● **DIRECTIONS**: Pull out every line of the items below that contains the string "cell" and copy each one. Treat uppercase and lowercase as different.

━━━━━━━━━━━━━━━━

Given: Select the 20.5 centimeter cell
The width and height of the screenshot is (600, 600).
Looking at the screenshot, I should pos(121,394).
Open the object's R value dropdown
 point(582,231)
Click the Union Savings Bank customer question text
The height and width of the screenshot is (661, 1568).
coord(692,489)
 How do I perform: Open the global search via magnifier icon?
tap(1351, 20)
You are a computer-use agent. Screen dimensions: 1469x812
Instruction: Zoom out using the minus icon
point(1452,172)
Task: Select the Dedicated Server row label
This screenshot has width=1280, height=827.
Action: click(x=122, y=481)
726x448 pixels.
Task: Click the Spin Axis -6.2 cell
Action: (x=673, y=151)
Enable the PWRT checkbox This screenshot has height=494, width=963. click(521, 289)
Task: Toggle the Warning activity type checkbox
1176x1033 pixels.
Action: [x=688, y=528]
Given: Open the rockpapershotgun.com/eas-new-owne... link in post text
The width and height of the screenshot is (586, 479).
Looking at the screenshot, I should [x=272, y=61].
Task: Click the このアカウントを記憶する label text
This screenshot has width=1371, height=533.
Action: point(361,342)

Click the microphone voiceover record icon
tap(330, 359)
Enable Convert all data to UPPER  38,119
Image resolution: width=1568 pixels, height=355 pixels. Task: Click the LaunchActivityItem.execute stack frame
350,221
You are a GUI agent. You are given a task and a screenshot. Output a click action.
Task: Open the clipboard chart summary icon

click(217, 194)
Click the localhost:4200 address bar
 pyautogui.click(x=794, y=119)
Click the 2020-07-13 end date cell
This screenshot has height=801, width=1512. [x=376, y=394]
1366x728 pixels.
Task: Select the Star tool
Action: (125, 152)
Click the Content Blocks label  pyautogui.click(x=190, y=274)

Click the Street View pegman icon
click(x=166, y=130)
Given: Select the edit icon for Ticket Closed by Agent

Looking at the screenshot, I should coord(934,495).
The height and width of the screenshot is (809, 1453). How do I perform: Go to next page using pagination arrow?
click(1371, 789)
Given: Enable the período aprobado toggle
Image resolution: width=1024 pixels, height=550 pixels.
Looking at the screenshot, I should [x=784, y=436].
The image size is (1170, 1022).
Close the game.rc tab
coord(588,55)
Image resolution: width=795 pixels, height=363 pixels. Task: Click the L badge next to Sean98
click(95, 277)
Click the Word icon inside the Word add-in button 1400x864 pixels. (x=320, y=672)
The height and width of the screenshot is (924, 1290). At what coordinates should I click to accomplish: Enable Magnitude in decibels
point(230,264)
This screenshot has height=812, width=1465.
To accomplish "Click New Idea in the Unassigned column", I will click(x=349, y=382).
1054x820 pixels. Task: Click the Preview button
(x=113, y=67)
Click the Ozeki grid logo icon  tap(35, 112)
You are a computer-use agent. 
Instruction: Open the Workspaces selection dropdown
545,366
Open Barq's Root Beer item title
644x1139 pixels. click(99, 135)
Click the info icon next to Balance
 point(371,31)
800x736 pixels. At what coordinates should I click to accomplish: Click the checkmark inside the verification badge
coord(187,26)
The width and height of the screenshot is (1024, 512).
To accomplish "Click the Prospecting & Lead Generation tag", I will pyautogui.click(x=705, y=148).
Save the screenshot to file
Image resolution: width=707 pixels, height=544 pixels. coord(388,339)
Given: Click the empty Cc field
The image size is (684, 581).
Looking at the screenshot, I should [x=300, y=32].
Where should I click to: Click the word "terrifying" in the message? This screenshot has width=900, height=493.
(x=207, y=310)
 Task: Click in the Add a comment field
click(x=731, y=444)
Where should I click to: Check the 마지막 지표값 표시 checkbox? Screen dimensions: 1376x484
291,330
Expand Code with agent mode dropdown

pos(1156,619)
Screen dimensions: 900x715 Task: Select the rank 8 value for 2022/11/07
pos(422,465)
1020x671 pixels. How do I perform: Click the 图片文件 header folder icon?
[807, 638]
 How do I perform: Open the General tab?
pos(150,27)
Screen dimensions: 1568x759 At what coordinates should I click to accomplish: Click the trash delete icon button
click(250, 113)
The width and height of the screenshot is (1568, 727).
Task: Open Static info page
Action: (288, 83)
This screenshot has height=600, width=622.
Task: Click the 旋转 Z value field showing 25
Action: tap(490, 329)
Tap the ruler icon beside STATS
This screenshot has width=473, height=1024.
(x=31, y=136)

━━━━━━━━━━━━━━━━

● **RIGHT ANSWER**:
Given: Select the 20.5 centimeter cell
Task: Click the Spin Axis -6.2 cell
Click the 2020-07-13 end date cell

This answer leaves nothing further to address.